Edmund shook his head.
“Just a card.
Nothing special.”
“Read it.”
A slow flush lifted in Edmund’s cheeks. “I already did. No need to read it again. I remember exactly what it says.”
Alec glared.
“Edmund.”
The harassed young man cast a wild glance at Lucien.
Lucien shrugged. “Read it. He’ll pummel it out of you if you don’t.”
Edmund wiped a hand across his damp face and slowly pulled the card free. He cleared his throat and read aloud.
“S.W.W. Servant Referral Service.
All experienced and highly trained. References provided.”
At first, Alec hoped it was a joke, but Nick’s satisfied smile told him otherwise.
“Cousin Julia is always a delightful surprise, isn’t she?” purred Nick.

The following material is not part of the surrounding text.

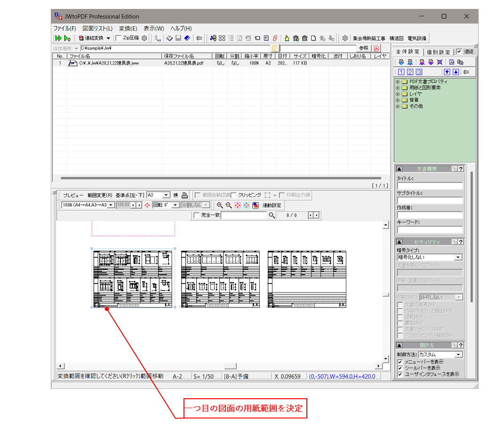
Task: Switch to the 個別設定 tab
Action: click(x=438, y=52)
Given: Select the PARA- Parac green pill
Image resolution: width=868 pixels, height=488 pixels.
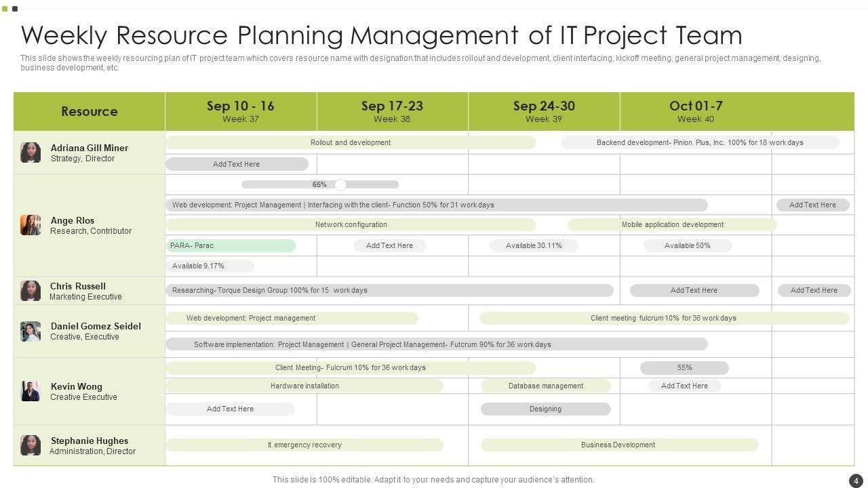Looking at the screenshot, I should point(231,245).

Alec glared, relieved to find an object for his anger. “Just what do you mean by that?”
“Merely that I find your wife fascinating.”
Lord Blackmore blew out his cheeks.
“Easy, Bridgeton.
Careful what you say about someone else’s wife.”
Nick’s gaze narrowed on the chubby man. “Oh, but Julia is so much more to me than my cousin’s wife.”
“Good God, man!” Blackmore shot a startled look at Alec.
But Nick was not finished. His smile heavy with meaning, he leaned across the table. “Tell me, Alec. Is there fire beneath that prim exterior? I have been dying to discover for myself.”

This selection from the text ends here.